We trained 2- and 3-dimensional convolutional neural networks (CNNs) using transthoracic echocardiographic (TTE) studies obtained from 909 patients to classify 9 view categories [10,269 videos]. TTE studies from 229 patients were used in internal validation [2,582 videos]. CNNs were tested on 100 patients with comprehensive TTE studies [where the 2 examples chosen by CNNs as most likely to represent a view were evaluated] and 408 patients with five view categories obtained via point of care ultrasound (POCUS).
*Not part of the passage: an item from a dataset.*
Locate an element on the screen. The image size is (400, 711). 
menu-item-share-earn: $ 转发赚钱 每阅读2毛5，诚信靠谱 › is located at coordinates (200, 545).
The overall accuracy of the 2-dimensional CNN was 96.8% and the averaged area under the curve (AUC) was 0.997 on the comprehensive TTE testing set; these numbers were 98.4% and 0.998, respectively, on the POCUS set. For the 3-dimensional CNN, the accuracy and AUC were 96.3% and 0.998 for full TTE studies and 95.0% and 0.996 on POCUS videos, respectively. The positive predictive value, which defined correctly identified predicted views, was higher with 2- rather than 3-dimensional networks, exceeding 93% in apical, short axis aortic valve, and parasternal long axis left ventricle views.
An automated view classifier utilizing CNNs was able to classify cardiac views obtained using TTE and POCUS with high accuracy. The view classifier will facilitate the application of deep learning to echocardiography.